> GOAL OF THE EXERCISE
Your answer needs to include each line of the records in which the string "computer" can be found.

DATA FOR ANALYSIS Block Start

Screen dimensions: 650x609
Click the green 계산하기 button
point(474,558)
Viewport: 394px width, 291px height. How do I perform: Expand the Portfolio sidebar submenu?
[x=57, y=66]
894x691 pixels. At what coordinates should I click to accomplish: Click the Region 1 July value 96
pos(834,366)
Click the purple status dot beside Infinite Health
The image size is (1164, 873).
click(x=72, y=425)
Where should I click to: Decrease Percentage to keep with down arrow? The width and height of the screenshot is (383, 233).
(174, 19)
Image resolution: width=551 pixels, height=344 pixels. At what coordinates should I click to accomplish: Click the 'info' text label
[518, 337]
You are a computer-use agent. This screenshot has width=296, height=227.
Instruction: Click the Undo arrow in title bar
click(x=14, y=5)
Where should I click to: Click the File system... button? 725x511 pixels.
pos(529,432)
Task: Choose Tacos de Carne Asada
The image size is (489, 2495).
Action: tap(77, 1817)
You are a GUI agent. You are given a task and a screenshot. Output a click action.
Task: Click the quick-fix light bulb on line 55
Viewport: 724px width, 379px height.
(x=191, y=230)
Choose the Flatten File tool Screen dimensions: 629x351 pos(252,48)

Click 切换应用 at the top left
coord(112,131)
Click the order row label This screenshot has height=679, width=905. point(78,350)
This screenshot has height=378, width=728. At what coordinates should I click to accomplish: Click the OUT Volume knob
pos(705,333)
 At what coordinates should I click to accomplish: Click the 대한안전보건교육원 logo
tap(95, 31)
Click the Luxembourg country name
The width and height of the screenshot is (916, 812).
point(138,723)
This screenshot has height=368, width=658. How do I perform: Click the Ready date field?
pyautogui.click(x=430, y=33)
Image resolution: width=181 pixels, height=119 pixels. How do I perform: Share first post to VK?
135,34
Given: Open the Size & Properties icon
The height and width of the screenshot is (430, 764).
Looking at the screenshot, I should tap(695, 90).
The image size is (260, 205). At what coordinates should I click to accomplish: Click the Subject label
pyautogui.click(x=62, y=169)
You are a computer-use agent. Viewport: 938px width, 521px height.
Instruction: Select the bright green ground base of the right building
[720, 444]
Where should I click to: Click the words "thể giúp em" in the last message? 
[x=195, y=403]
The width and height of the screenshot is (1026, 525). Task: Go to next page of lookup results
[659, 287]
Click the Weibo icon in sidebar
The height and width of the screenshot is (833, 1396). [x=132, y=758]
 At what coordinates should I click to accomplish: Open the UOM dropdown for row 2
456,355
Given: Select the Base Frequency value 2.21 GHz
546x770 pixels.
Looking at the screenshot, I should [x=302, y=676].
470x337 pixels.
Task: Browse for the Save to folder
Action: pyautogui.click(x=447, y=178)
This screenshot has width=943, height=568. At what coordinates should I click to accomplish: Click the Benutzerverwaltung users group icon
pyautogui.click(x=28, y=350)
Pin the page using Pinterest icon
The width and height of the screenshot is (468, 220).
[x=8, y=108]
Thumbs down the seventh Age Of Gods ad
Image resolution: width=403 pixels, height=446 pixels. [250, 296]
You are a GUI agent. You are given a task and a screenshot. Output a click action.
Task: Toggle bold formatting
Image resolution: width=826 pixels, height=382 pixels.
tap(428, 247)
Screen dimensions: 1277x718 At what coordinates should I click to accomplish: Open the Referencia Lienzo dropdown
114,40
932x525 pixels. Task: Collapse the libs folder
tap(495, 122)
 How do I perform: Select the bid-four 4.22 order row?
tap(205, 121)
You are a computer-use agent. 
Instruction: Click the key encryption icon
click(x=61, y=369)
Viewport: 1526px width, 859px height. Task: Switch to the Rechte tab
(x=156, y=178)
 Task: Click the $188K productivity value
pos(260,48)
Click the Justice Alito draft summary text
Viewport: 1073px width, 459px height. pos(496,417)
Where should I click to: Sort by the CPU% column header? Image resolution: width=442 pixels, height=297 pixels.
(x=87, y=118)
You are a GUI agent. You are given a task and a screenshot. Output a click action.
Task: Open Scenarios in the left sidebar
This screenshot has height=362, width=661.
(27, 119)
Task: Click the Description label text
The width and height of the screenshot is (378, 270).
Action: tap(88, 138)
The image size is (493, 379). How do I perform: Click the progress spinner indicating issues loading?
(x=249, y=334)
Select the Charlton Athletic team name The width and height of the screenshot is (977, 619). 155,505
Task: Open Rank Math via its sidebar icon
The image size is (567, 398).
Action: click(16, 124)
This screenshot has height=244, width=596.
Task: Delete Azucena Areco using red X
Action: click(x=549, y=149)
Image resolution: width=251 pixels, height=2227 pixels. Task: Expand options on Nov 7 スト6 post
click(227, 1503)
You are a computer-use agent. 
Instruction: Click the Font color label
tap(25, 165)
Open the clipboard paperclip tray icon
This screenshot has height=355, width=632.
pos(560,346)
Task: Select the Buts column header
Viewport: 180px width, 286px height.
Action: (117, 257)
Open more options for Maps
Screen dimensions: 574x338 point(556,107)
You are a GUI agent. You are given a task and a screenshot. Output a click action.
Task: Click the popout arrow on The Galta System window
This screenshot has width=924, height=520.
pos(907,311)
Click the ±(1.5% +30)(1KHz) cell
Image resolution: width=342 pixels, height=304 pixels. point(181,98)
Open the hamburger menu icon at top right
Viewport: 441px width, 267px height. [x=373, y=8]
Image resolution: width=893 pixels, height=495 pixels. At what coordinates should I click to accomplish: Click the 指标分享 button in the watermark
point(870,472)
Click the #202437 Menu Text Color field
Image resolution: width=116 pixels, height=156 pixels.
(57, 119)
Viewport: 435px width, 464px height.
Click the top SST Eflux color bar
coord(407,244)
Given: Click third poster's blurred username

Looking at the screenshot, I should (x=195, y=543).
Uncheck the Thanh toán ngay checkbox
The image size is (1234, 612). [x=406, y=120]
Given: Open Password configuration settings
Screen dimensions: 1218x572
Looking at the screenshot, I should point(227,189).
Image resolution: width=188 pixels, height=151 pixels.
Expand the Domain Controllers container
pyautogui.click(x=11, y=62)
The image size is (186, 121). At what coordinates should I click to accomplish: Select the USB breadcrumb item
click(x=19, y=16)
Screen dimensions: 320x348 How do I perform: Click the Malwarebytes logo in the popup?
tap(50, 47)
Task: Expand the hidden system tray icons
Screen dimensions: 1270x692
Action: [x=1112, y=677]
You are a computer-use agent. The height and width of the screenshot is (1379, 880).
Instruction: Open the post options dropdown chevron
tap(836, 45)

DATA FOR ANALYSIS Block End

> TASK RESULT
You are a computer-use agent. This screenshot has width=296, height=227.
You are a computer-use agent. Viewport: 938px width, 521px height.
You are a computer-use agent. 
You are a computer-use agent. 
You are a computer-use agent. The height and width of the screenshot is (1379, 880).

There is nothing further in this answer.